Look at the data below and print exactly the lines from its first line through the line with "This screenshot has height=340, width=485."; the pictures stay out of the copy.

DATA SUPPLIED START

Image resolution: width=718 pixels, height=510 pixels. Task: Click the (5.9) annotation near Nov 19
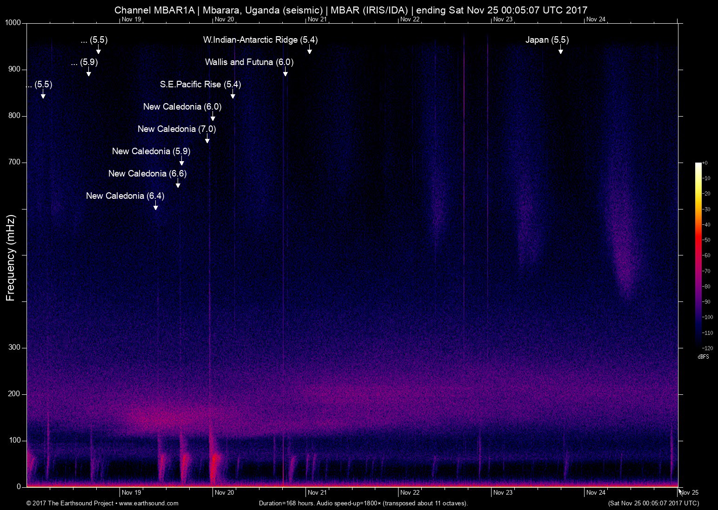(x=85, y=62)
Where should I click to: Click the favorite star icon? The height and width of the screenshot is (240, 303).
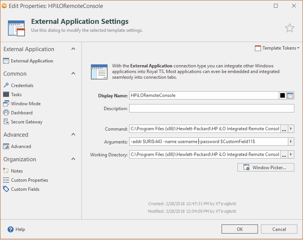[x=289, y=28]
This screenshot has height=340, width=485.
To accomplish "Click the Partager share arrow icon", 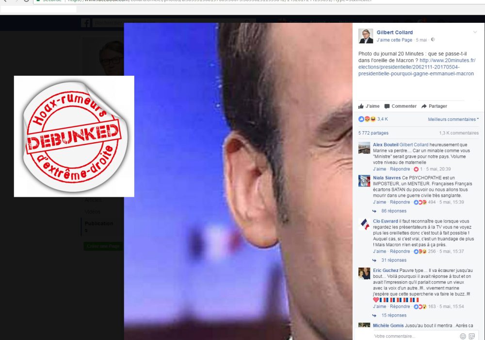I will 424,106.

DATA SUPPLIED END

__EXPECTED ANSWER__.
Image resolution: width=718 pixels, height=510 pixels. Task: Click the (5.9) annotation near Nov 19
(x=85, y=62)
Where should I click to: Click the favorite star icon? The height and width of the screenshot is (240, 303).
[x=289, y=28]
This screenshot has height=340, width=485.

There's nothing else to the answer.